(Saved entries)
————

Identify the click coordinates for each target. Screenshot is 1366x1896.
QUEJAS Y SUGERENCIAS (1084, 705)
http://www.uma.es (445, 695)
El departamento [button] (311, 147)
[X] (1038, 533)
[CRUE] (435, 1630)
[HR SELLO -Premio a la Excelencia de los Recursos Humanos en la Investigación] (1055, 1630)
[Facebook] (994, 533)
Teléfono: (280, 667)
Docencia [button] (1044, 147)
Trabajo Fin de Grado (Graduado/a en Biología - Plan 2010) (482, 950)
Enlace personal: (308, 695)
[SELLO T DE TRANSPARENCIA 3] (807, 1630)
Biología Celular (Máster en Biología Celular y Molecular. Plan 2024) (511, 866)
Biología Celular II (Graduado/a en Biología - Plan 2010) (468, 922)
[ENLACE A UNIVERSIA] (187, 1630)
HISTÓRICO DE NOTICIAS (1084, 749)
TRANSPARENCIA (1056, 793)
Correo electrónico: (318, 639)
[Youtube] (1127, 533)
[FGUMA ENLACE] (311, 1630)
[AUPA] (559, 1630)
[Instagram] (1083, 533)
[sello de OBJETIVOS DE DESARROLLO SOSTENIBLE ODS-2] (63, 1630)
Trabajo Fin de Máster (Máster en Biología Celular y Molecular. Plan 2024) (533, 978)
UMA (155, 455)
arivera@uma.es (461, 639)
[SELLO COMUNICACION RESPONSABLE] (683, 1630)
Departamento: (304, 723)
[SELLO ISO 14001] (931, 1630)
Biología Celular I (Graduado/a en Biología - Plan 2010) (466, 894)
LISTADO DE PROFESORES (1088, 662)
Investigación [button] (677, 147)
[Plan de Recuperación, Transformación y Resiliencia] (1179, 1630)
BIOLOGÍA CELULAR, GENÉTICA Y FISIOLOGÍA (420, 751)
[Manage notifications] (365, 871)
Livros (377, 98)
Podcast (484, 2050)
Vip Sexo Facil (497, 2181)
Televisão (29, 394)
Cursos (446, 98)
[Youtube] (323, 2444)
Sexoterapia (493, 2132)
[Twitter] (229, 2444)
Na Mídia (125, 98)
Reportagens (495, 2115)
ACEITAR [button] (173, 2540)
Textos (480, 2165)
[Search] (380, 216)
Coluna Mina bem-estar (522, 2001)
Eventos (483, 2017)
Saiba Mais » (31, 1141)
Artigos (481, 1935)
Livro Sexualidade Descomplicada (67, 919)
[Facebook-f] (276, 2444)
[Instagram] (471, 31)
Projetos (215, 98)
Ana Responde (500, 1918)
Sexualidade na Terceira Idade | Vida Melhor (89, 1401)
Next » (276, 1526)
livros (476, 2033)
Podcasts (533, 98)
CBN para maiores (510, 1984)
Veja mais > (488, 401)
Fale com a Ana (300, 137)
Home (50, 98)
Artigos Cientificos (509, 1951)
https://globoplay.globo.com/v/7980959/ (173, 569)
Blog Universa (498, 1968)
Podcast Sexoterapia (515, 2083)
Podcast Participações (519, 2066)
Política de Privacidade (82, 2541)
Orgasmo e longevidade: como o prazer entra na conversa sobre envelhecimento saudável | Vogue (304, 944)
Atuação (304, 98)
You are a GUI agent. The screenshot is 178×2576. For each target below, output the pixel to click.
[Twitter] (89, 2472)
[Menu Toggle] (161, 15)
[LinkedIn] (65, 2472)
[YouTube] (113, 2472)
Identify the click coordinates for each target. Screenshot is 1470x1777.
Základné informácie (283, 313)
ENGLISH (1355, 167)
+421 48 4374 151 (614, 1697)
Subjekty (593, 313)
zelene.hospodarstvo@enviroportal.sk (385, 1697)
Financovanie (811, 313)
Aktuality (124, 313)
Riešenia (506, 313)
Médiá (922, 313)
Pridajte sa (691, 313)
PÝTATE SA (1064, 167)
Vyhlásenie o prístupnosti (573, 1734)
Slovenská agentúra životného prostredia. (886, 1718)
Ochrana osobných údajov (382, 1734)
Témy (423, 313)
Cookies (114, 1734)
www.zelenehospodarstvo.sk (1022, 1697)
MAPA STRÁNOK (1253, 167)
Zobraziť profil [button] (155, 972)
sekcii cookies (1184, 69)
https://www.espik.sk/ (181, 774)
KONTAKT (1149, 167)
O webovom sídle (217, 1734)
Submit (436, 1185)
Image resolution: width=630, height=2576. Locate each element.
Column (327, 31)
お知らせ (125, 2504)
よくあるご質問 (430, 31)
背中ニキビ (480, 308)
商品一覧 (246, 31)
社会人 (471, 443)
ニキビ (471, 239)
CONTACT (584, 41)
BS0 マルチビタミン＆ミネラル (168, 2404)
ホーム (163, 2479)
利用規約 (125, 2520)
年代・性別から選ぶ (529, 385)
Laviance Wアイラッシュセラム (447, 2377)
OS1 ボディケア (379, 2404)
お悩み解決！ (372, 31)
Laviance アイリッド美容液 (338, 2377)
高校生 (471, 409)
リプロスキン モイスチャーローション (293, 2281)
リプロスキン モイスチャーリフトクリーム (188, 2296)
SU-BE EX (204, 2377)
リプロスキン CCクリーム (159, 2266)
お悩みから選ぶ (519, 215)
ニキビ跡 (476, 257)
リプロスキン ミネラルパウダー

————

■ Instructions to follow ■
Your task is to restate, word for word, only those lines above that fall between the line holding "Departamento: (304, 723)" and the line holding "[Facebook-f] (276, 2444)", inclusive.

■ Task response ■
Departamento: (304, 723)
[SELLO ISO 14001] (931, 1630)
Biología Celular I (Graduado/a en Biología - Plan 2010) (466, 894)
LISTADO DE PROFESORES (1088, 662)
Investigación [button] (677, 147)
[Plan de Recuperación, Transformación y Resiliencia] (1179, 1630)
BIOLOGÍA CELULAR, GENÉTICA Y FISIOLOGÍA (420, 751)
[Manage notifications] (365, 871)
Livros (377, 98)
Podcast (484, 2050)
Vip Sexo Facil (497, 2181)
Televisão (29, 394)
Cursos (446, 98)
[Youtube] (323, 2444)
Sexoterapia (493, 2132)
[Twitter] (229, 2444)
Na Mídia (125, 98)
Reportagens (495, 2115)
ACEITAR [button] (173, 2540)
Textos (480, 2165)
[Search] (380, 216)
Coluna Mina bem-estar (522, 2001)
Eventos (483, 2017)
Saiba Mais » (31, 1141)
Artigos (481, 1935)
Livro Sexualidade Descomplicada (67, 919)
[Facebook-f] (276, 2444)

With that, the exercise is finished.